- Ketentuan Tugas
1. Ringkas teks tentang tamu dari Kejaksaan dalam dua kalimat.
2. Sebutkan semua ciri lelaki paruh baya yang dirinci dalam kalimat berawalan "Geraknya lincah" pada teks tentang tamu dari Kejaksaan.
3. Tolong terjemahkan kalimat "Sesekali dia bercanda, lalu tertawa renyah, seolah tak ada beban." dari teks tentang tamu dari Kejaksaan ke dalam bahasa Inggris.

- Bagian Teks
• • • • •
Penulis: Fajlurrahman Jurdi
(Dosen/ Ketua Pusat Kajian Kejaksaan Fakultas Hukum Unhas).
Suatu waktu, di depan ruang lobi Fakultas Hukum Unhas, saya berdiri menjemput tamu dari Kejaksaan Tinggi Sulawesi Selatan. Tamu itu para pejabat di lingkungan Kejaksaan, mereka seringkali datang silaturrahmi ke Fakultas, sekali-sekali menengok Pusat Kajian Kejaksaan, sebuah lembaga yang didirikan khusus untuk mendorong Kejaksaan supaya lebih progresif. Semacam pusat pengembangan intelektual untuk kepentingan riset dan kemajuan bagi lembaga ini.
Berdiri sambil menengok, melihat muda-mudi hilir mudik, para mahasiswa yang baru datang dan yang akan pulang, beberapa orang dosen ditugaskan menyambut mereka. Kadang-kadang juga, mereka gak terlalu sering disambut, karena mereka menganggap Fakultas Hukum adalah “rumah kedua” bagi segenap Jaksa. Namun dalam keadaan tertentu, terutama jika datang tamu dari Kejaksaan Agung, sebagai tuan rumah yang baik, Fakultas Hukum selalu menyambut dengan penuh hormat.
Selang beberapa saat, iringan mobil tiba, berhenti tepat di depan pelataran lobi, lalu satu persatu turun dari kendaraan. Kami menyalami satu persatu, lalu mempersilahkan mereka masuk ke lobi, keluar pintu sebelah kanan, lalu naik lift ke lantai dua, melewati pelataran dan masuk ke lobi ruang dekan. Sebagian berhenti hanya sampai di lobi, sebagian yang lain masuk ke ruangan dekan.
Di antara tamu-tamu itu, ada seorang lelaki paruh baya, yang ketawa-nya renyah, dia selalu happy dan tak ada sekat dengan yang lain. Seolah ia adalah warga kampus, yang tiap hari ketemu dengan para dosen. Humble, itulah kira-kira kata yang tepat. Geraknya lincah, perawakannya kecil, sorot matanya tajam, rambutnya lurus, disisir sebelah, logatnya bukan khas bugis, dan tidak ada tanda dia orang Sulawesi.
Sesekali dia bercanda, lalu tertawa renyah, seolah tak ada beban. Dengan pakaian dinas Jaksa, wibawa dan sorot matanya menakjubkan, namun sikapnya yang simple dan sederhana, caranya bergaul yang egaliter, membawa kesan yang kuat, dia orang baik.
• • • • •
- Kutipan Sumber
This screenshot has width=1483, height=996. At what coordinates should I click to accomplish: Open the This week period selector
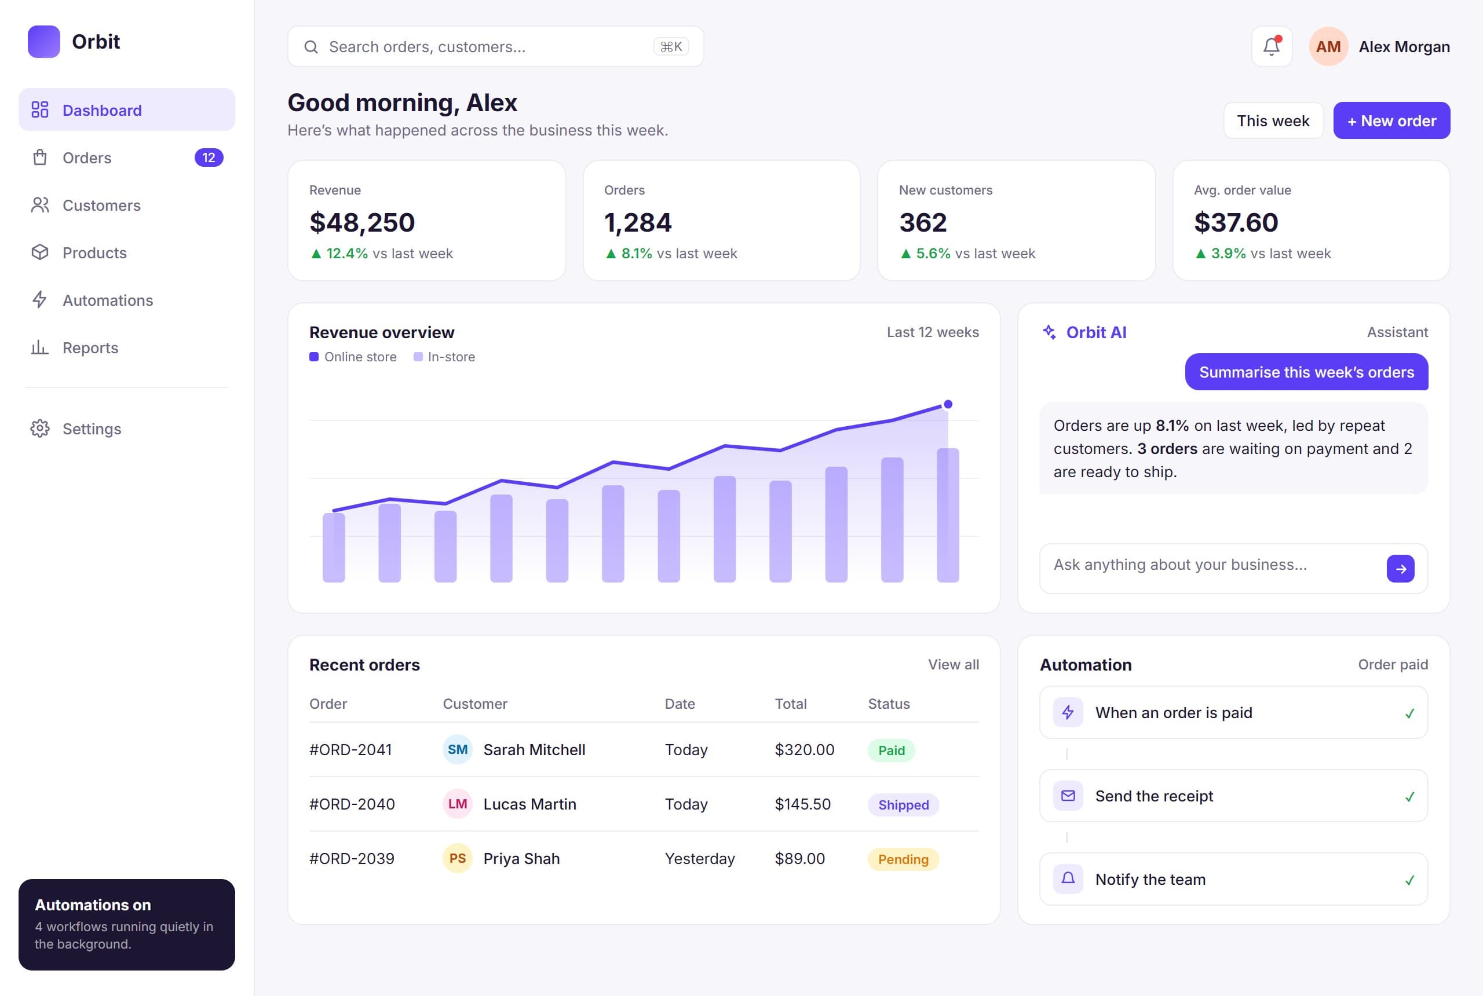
• • • • •
- Jawaban Tertulis
1. Penulis menyambut tamu dari Kejaksaan Tinggi Sulawesi Selatan di depan lobi Fakultas Hukum Unhas, lalu mempersilakan mereka naik ke lobi ruang dekan. Di antara tamu itu ada seorang lelaki paruh baya yang rendah hati, suka bercanda, dan bergaul secara egaliter sehingga meninggalkan kesan kuat sebagai orang baik.

2.
- Geraknya lincah
- Perawakannya kecil
- Sorot matanya tajam
- Rambutnya lurus, disisir sebelah
- Logatnya bukan khas Bugis
- Tidak ada tanda dia orang Sulawesi

3. Now and then he joked, then laughed heartily, as if he had no burden.